I’ve done a small update on the plastic switch material. These switches are made of a semi-transparent material, a pretty old type of plastic. An obvious choice is using the Unreal Engine 4 subsurface shading model (subscattering model), though previously they still looked ugly. The change is very simple, but it makes them look significantly better – I’ve added a gradient in opacity along the vertical distance of the switch. This reflects the effect that more light goes through the top than through the bottom (as bottom of the switch is sitting inside its slot, covered from all sides).

Note that just like all other pictures on this blog, all pictures are preliminary and a work in progress. They do not reflect the final quality!

So with the new material, there is a gradient in color of the subscattered light (color of light that passed through the bulk of the switch material), simulating the effect that there is less light coming through the bottom part of the switch. In all pictures below, the right side is the old material (with no gradient in scattered light color and intensity).

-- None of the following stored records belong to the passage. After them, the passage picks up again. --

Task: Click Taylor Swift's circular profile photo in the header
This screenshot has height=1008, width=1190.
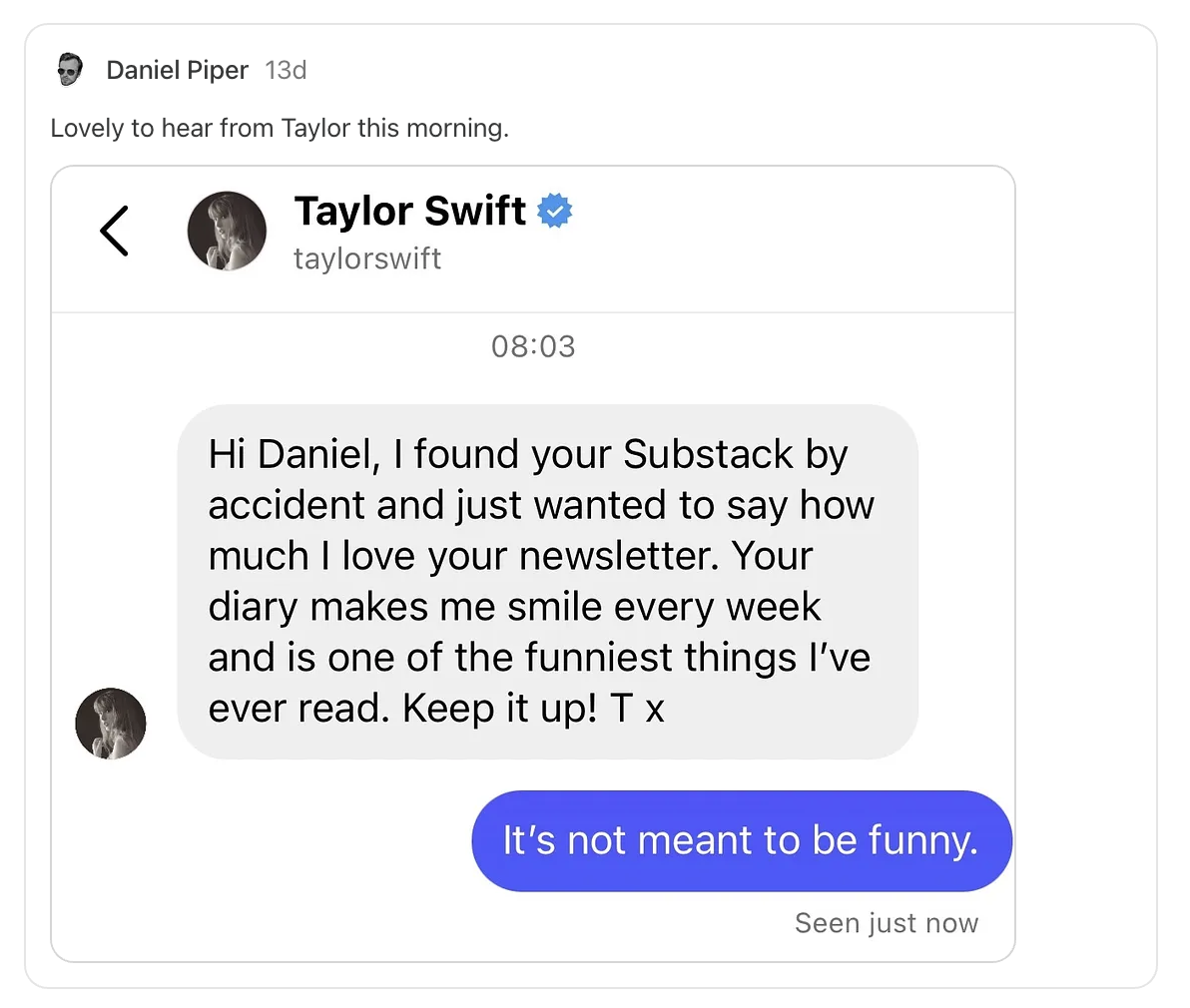Action: tap(227, 231)
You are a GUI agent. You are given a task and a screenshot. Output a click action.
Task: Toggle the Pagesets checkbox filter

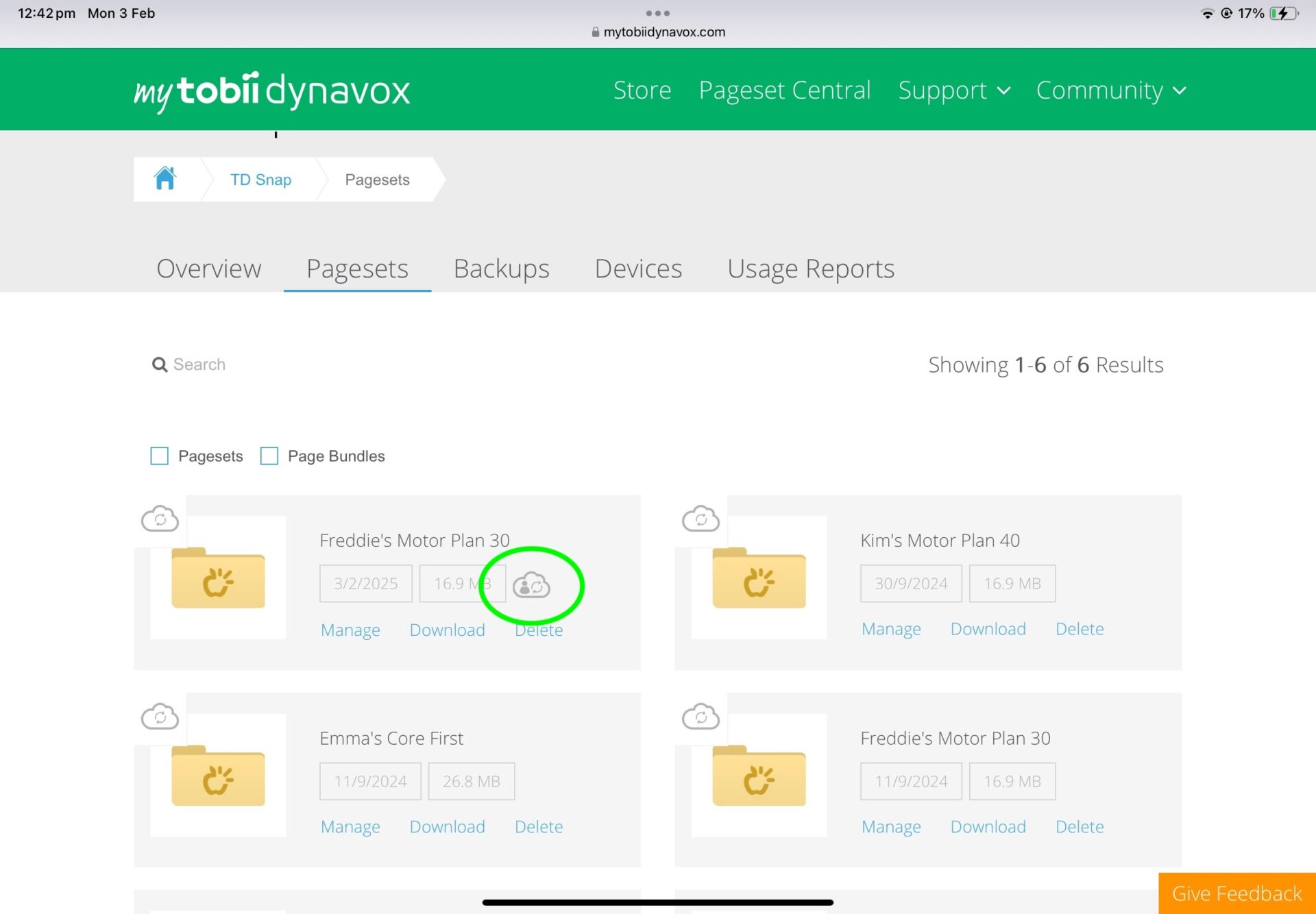(x=158, y=457)
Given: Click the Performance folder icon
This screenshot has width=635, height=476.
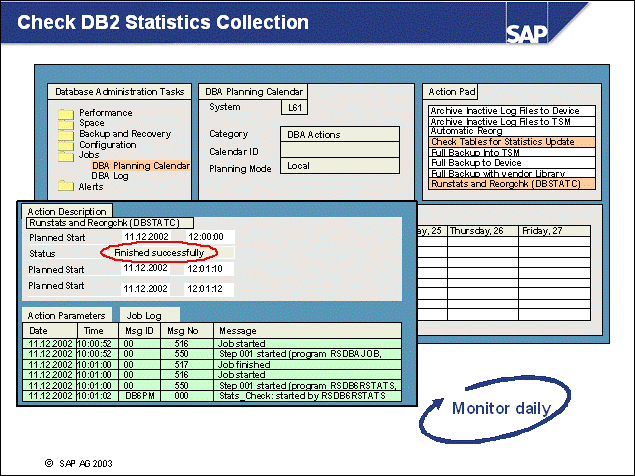Looking at the screenshot, I should pyautogui.click(x=66, y=113).
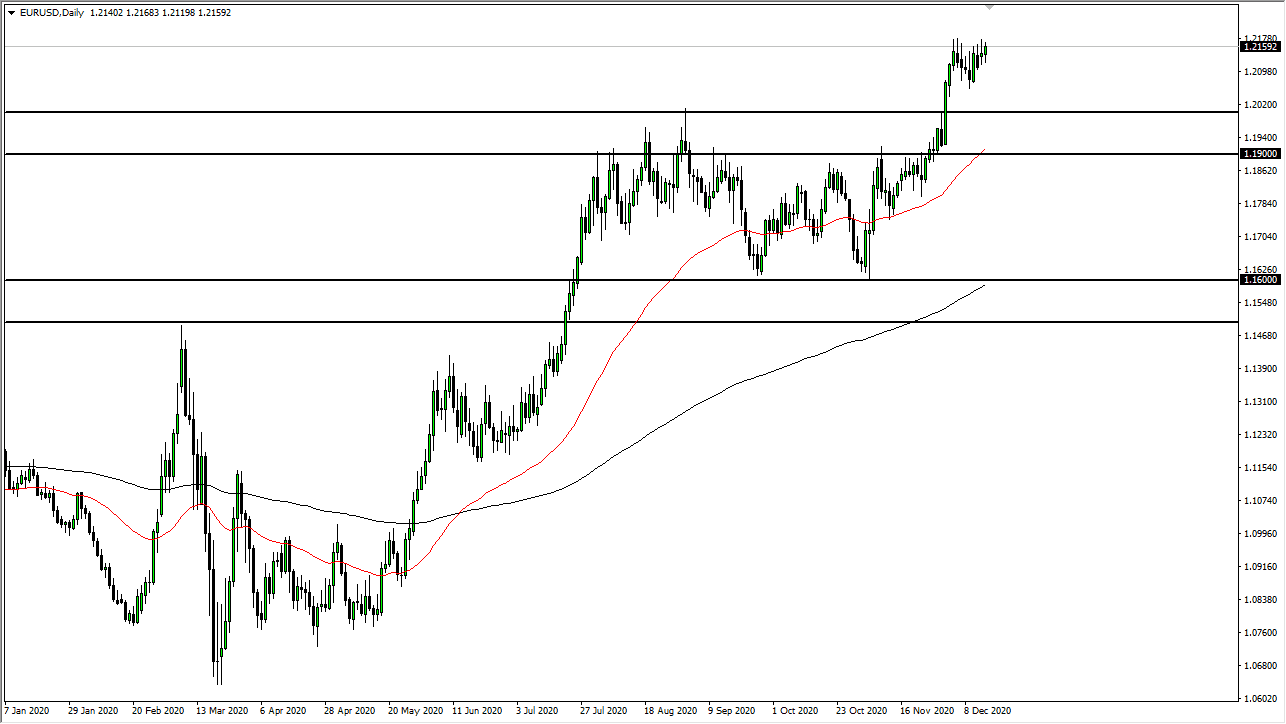Click the open price value 1.21402
The width and height of the screenshot is (1286, 724).
pyautogui.click(x=106, y=11)
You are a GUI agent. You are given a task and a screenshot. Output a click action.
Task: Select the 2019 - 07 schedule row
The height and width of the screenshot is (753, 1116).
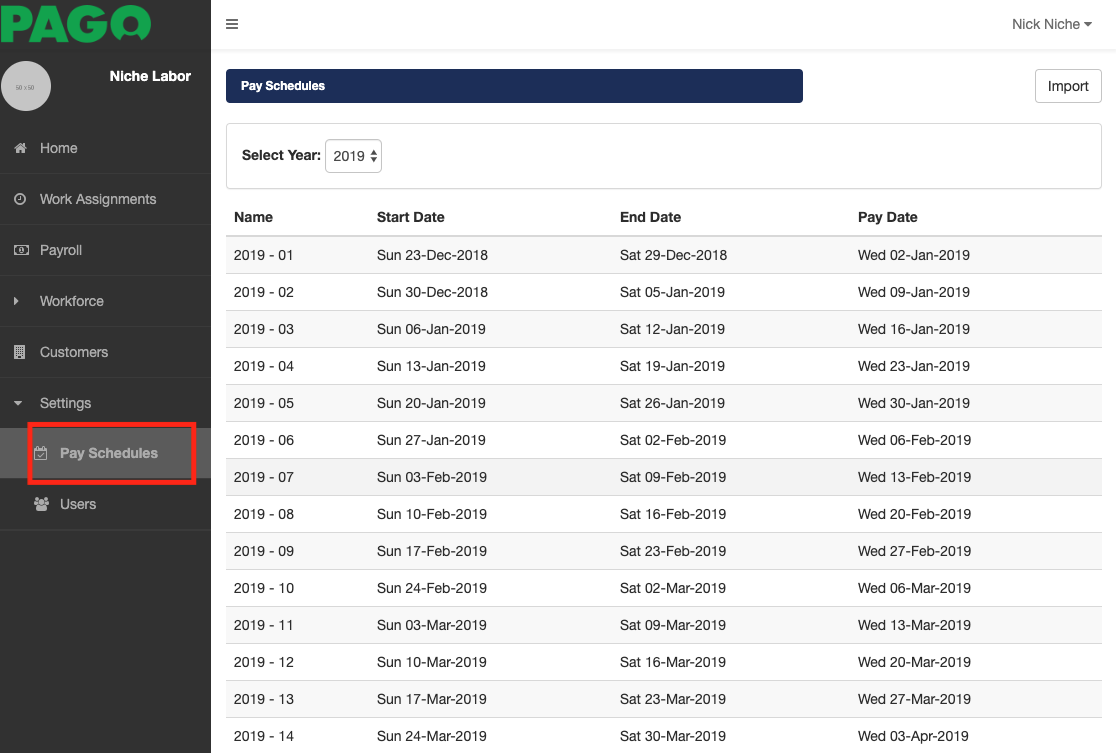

The effect is much more prominent when the switch head is positioned against a light:

The actual implementation is trivial and required very little change in the base material. The color of subscattered light is now linearly interpolated between two preset values based on blue channel of the objects vertex color (with red and green colors being reserved for other functions when vertex color is used for masking). The switch is just painted yellow (full red, full green, no blue) at the bottom, creating the linear gradient as vertex color is interpolated between vertices:

In addition to the subscattering materials, I’ve also made a significant overhaul in how edge wear layer works. Now it’s possible to (optionally) mask edge wear on the object using vertex colors, to create areas where there is more or less edge wear. It can also be used in boosting mode to introduce extra wear where there usually is none.